|
Wanted: 'A sense of wonder'
RELEASE: March 7, 2008 – Volume XL, No. 10
What if you woke up one spring morning to silence? No bird songs, calls or trills. That’s what happened 50 years ago all over rural and suburban communities in America, when the overuse of highly toxic pesticides killed millions of birds.
Rachel Carson, biologist and author, brought the public’s attention to this ecological disaster with her world-changing 1962 book, Silent Spring, which she wrote out of her fierce love of nature. DDT and similar pesticides were subsequently banned in the United States. Today, our bird populations have largely recovered.
Carson also spoke of nurturing “a sense of wonder” about the outdoors in children as “an unfailing antidote against the boredom and disenchantments of later years, the sterile preoccupation with things that are artificial, the alienation from the sources of our strength.”
Those of us who grew up in the era without personal computers, gaming consoles and the internet – a time when kids were routinely sent outdoors to play after school, with orders not to return until suppertime – would agreed with Carson about the importance of a sense of wonder.
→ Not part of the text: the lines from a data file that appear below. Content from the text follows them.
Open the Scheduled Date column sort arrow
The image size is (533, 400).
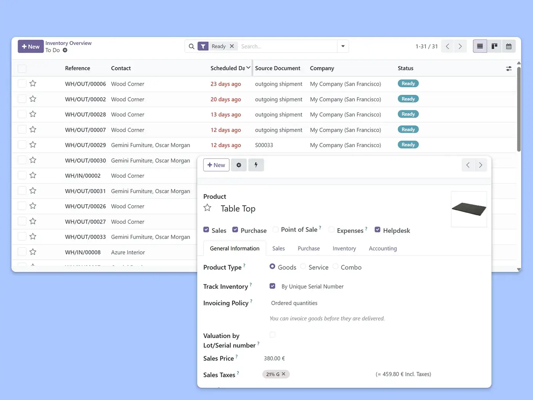(248, 68)
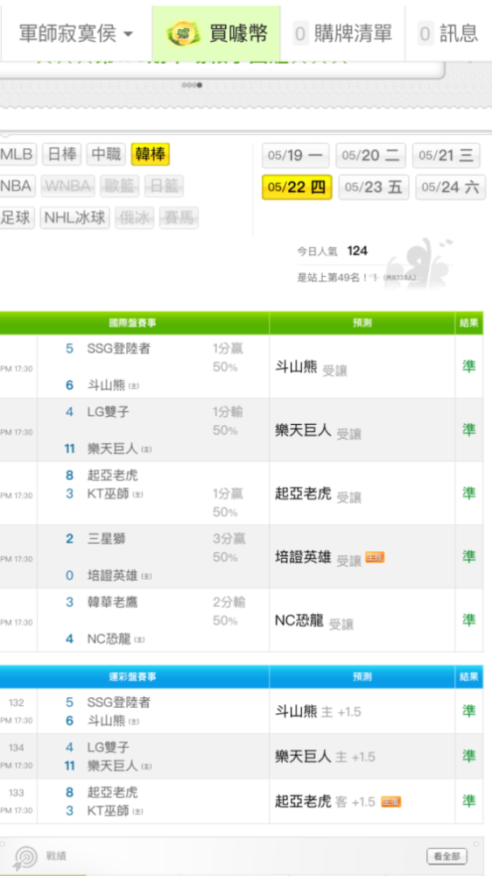The width and height of the screenshot is (492, 876).
Task: Click the carousel pagination dots under the banner
Action: [192, 86]
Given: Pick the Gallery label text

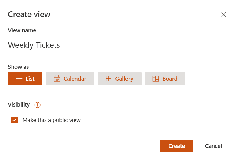Looking at the screenshot, I should (124, 79).
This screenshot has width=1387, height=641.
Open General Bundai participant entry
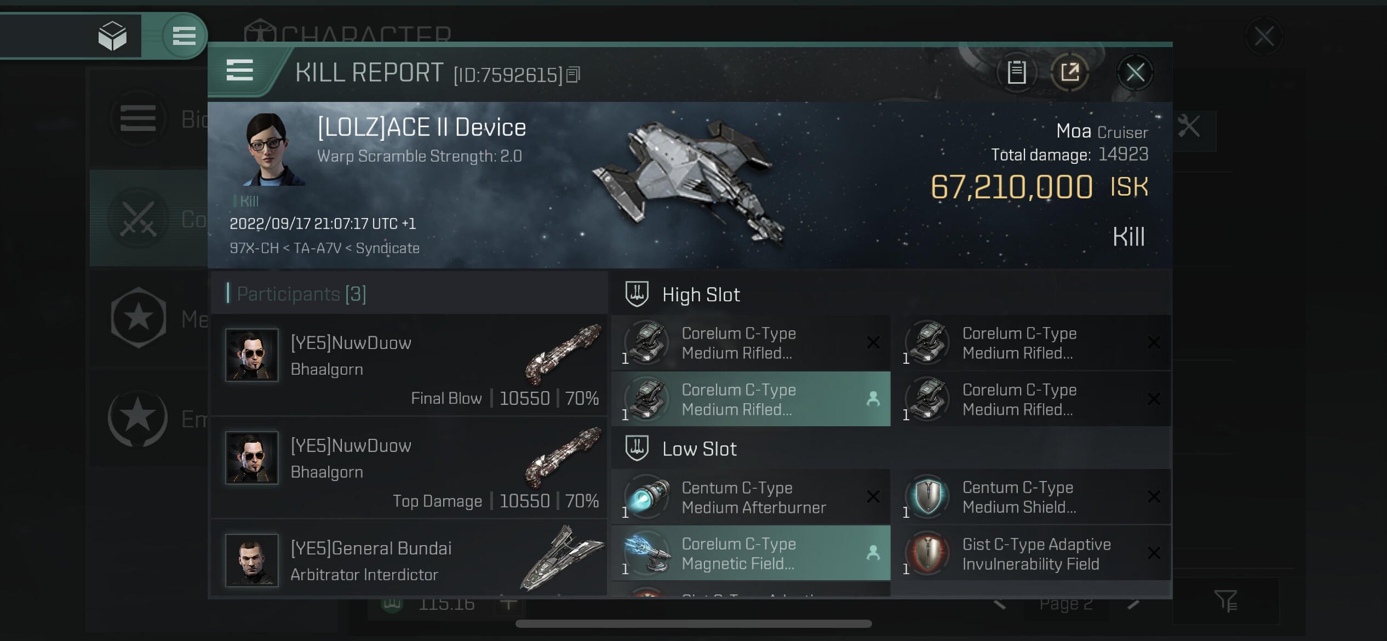409,560
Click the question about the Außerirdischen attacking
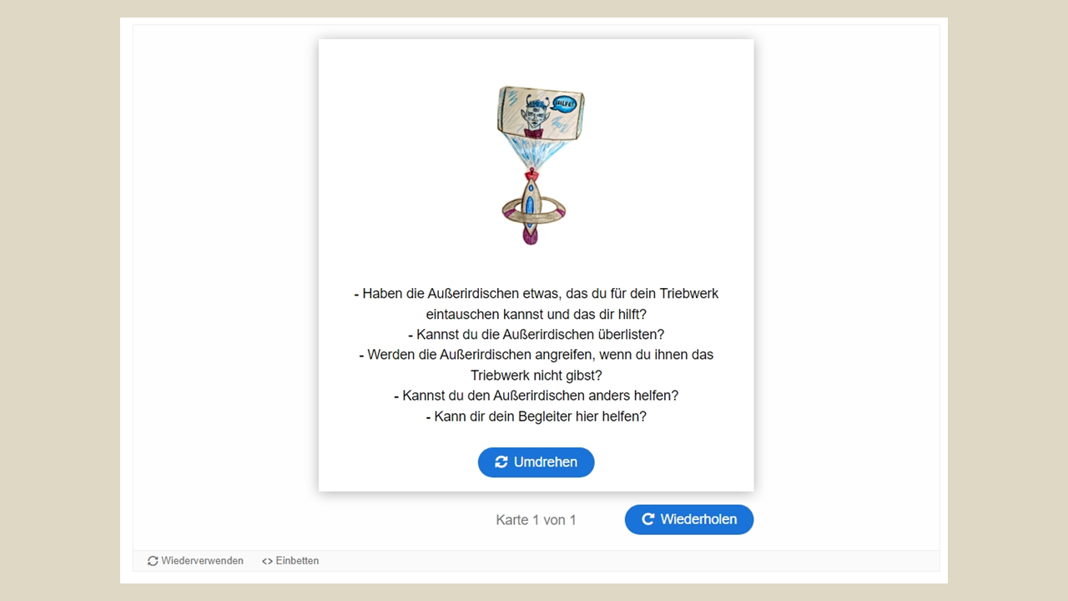Viewport: 1068px width, 601px height. click(537, 365)
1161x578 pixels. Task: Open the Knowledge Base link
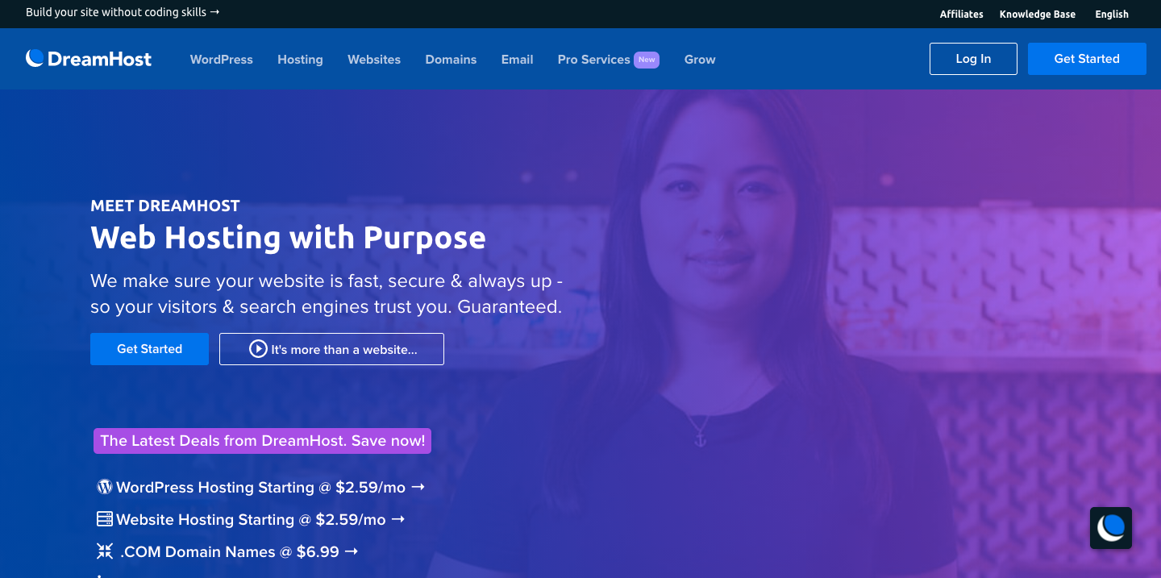(1038, 15)
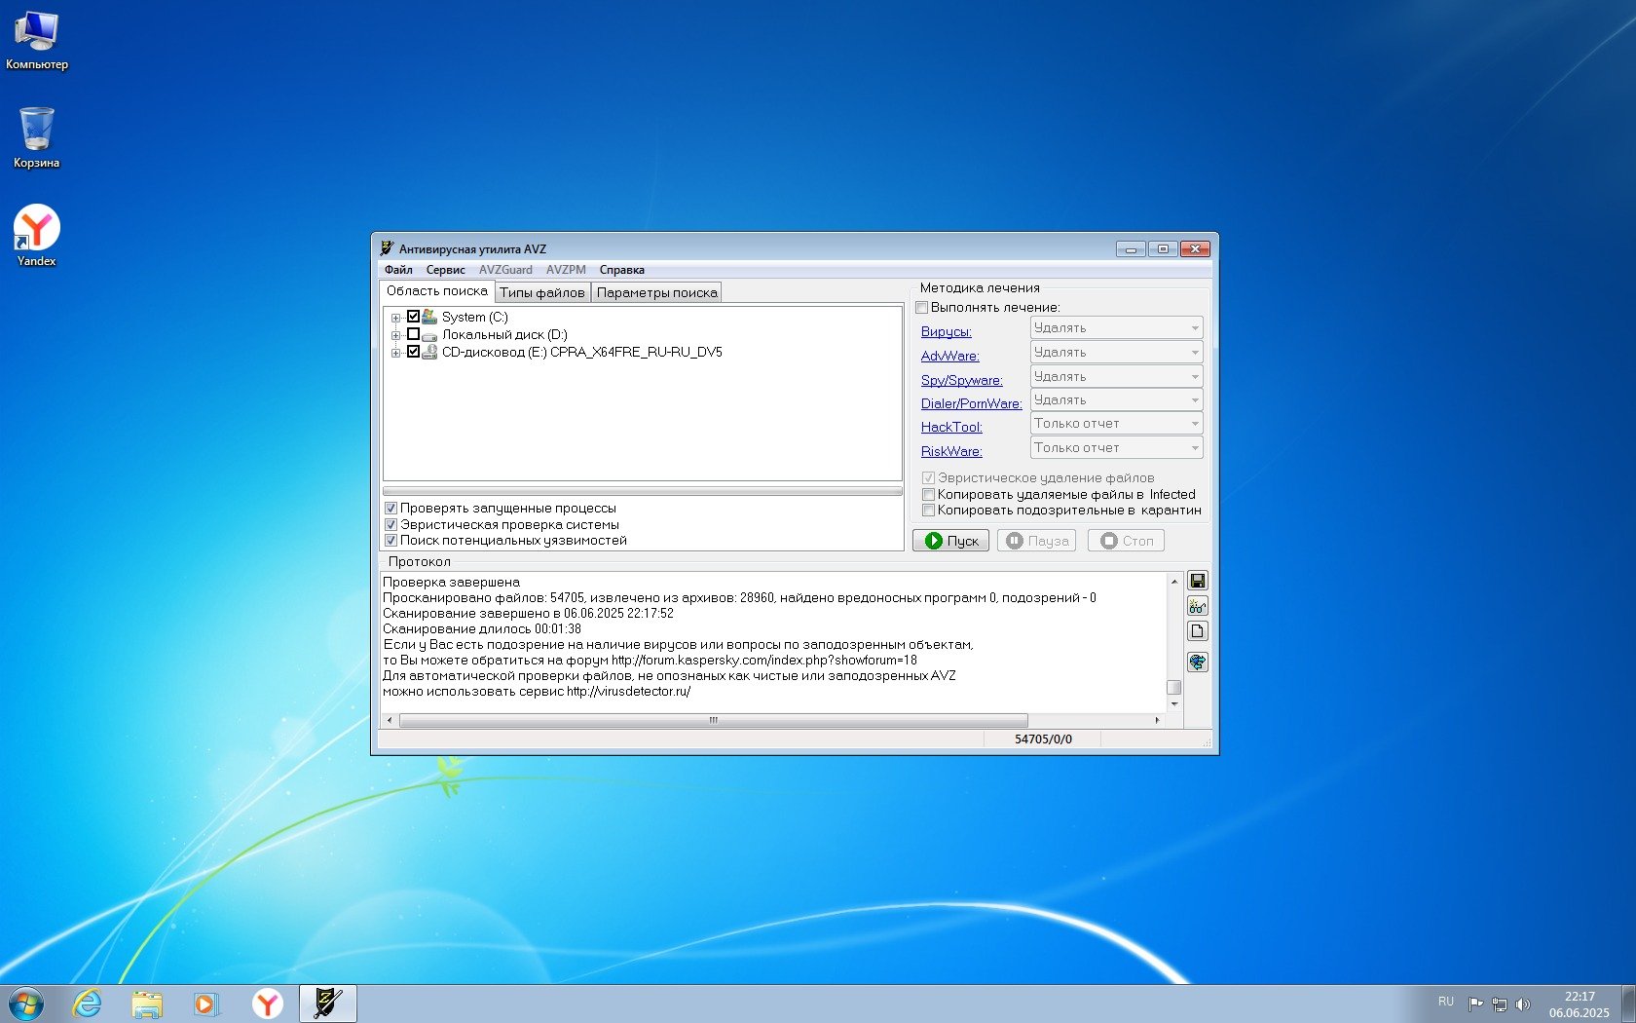Screen dimensions: 1636x1023
Task: Enable the Выполнять лечение checkbox
Action: [x=922, y=308]
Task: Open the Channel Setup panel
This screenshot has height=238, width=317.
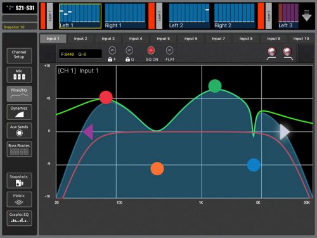Action: (19, 56)
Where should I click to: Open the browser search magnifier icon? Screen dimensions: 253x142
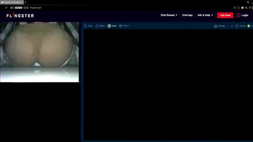point(248,2)

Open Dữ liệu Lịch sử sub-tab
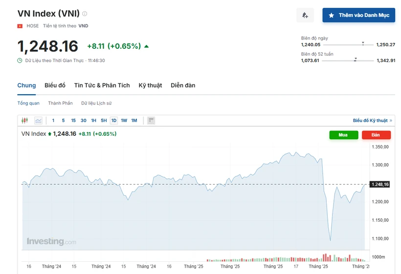(x=96, y=103)
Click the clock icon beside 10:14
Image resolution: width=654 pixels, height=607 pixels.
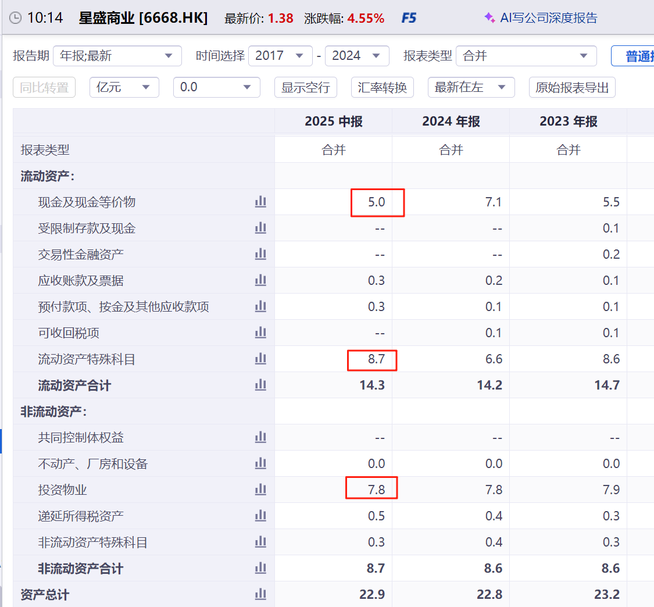tap(16, 18)
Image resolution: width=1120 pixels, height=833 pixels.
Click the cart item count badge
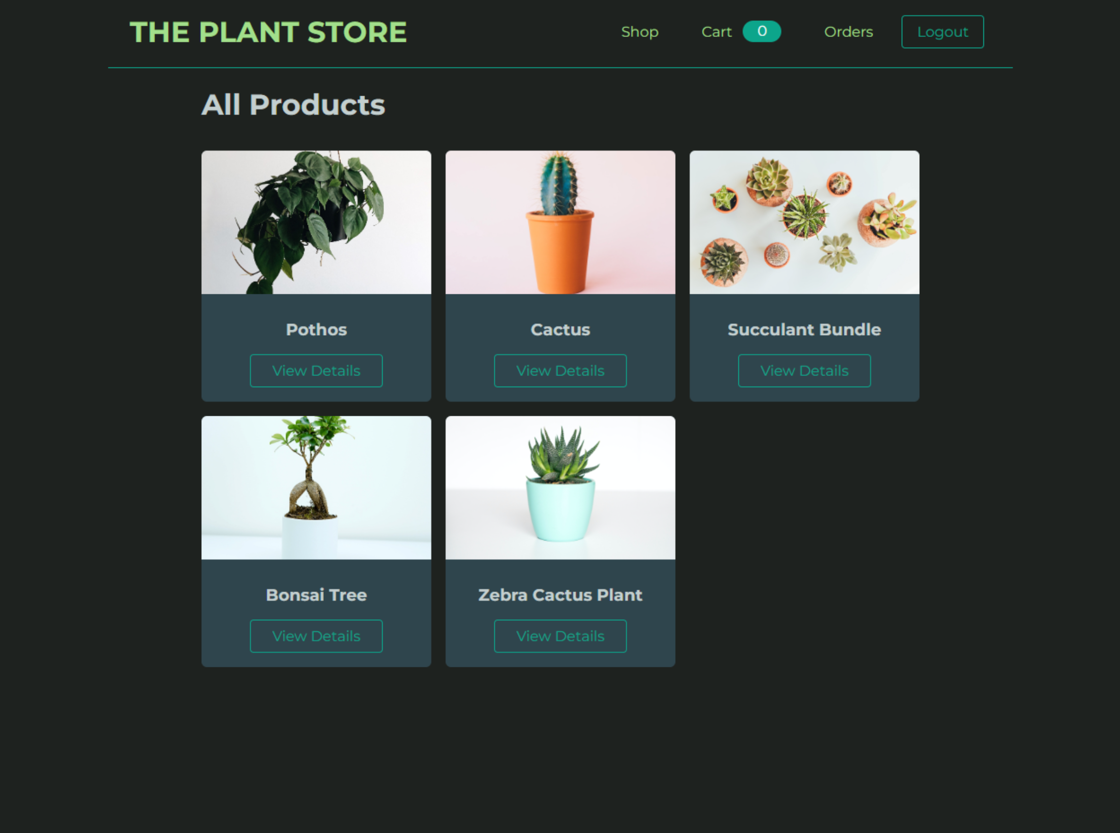point(761,31)
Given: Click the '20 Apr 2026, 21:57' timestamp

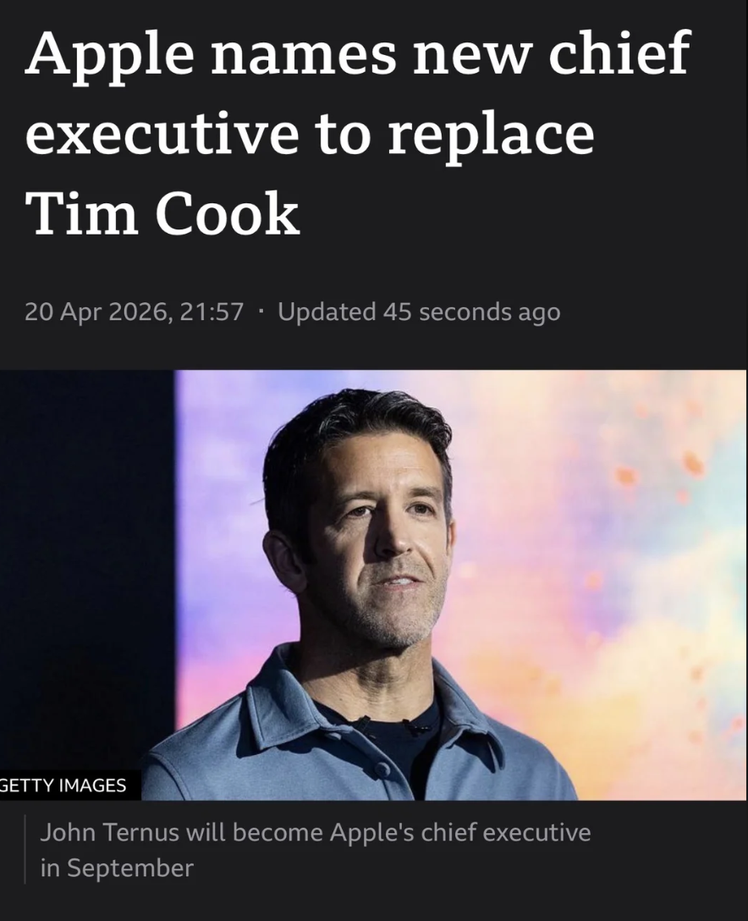Looking at the screenshot, I should pos(134,312).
Childhood pastimes for baby boomers and earlier generations might have included collecting bugs and salamanders in the woods, climbing trees to peer into a bird’s nest with tiny chicks, picking berries in the summer, gazing at the sky to discern shapes in the clouds, catching fireflies in a jar, finding crabs under rocks along the shore, and comparing snowflakes to see if it’s true that no two are alike.
If she were alive today, what would Rachel Carson think of the modern generation that spends more time indoors, mesmerized by TV and computer screens, than outside exploring the natural world? I’m afraid she’d be very dismayed, indeed.
She’s not the only one. Richard Louv, author of the 2005 book, “Last Child in the Woods: Saving Our Children from Nature-Deficit Disorder,” laments, “I do think it’s a little tough to have a sense of wonder while you’re playing Grand Theft Auto.”
What’s ironic is that today’s kids can be very well informed about exotic forms of wildlife – penguins in Antarctica, crocodiles in Australia, elephants in Africa – thanks to popular TV shows and movies. But few have hands-on knowledge of the nature under their noses.
Louv’s prescription, in a nutshell, is to get children outdoors. I have a feeling Rachel Carson would not only agree with this remedy, but redouble her efforts to entice youngsters to fall in love with nature. Children who have lost touch with the natural world, she instructed, “need the companionship of at least one adult who can help them keep alive their inborn sense of wonder.”
Honoring the life and work of Carson, New Jersey Conservation Foundation is teaming up with seven other New Jersey non-profits this spring to help rekindle a love of the natural world in children of all ages. We’re calling our initiative, “Greening: Natural Connections/Growing Community.”
On March 20, 27 and 28, the Greening coalition will sponsor three productions of “A Sense of Wonder,” a one-woman play about Rachel Carson and her heroic battle to warn the world of the dangers of pesticide overuse. The play will be performed in Trenton at the Mill Hill Playhouse, home of the Passage Theatre Company, a Greening coalition partner.
We’re also planning a series of more than a dozen events and activities in the central New Jersey area – nature walks, canoe excursions, birding lessons, potato planting on an organic farm, and all kinds of other outdoor learning opportunities.